- Municipalities of the Dodecanese
- Karpathos-Kasos within Greece
- Karpathos-Kasos Location within Greece
- Coordinates: 35°30′N 27°10′E﻿ / ﻿35.500°N 27.167°E
- Country: Greece
- Administrative region: South Aegean

Area
- • Total: 374.3 km^{2} (144.5 sq mi)

Population (2021)
- • Total: 7,790
- • Density: 20.8/km^{2} (53.9/sq mi)
- Time zone: UTC+2 (EET)
- • Summer (DST): UTC+3 (EEST)

= Karpathos-Kasos =

Karpathos-Kasos (Περιφερειακή Ενότητα Καρπάθου - Ηρωϊκής Νήσου Κάσου, literally: "Regional Unit of Karpathos - Heroic Island of Kasos") is one of the regional units of Greece. It is part of the region of South Aegean. The regional unit covers the islands of Karpathos, Kasos, Saria and several smaller islands in the Aegean Sea.

==Administration==

As a part of the 2011 Kallikratis government reform, the regional unit Karpathos was created out of part of the former Dodecanese Prefecture.
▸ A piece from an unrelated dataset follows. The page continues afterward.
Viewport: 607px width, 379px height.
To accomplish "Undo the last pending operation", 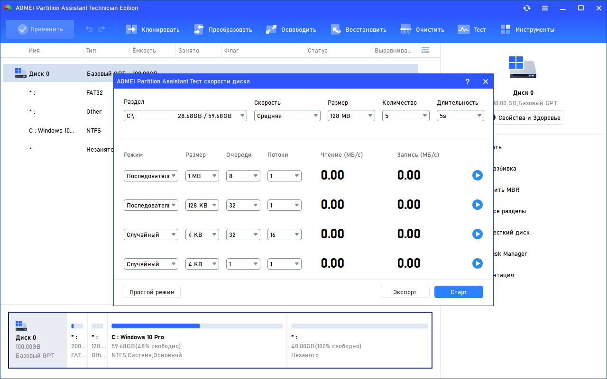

It was renamed to Karpathos-Kasos in 2017. It is subdivided into 2 municipalities. These are (number as in the map in the infobox):

- Karpathos (5)
- Kasos (6)

==Province==
The province of Karpathos (Επαρχία Καρπάθου) was one of the provinces of the Dodecanese Prefecture. It had the same territory as the present regional unit. It was abolished in 2006.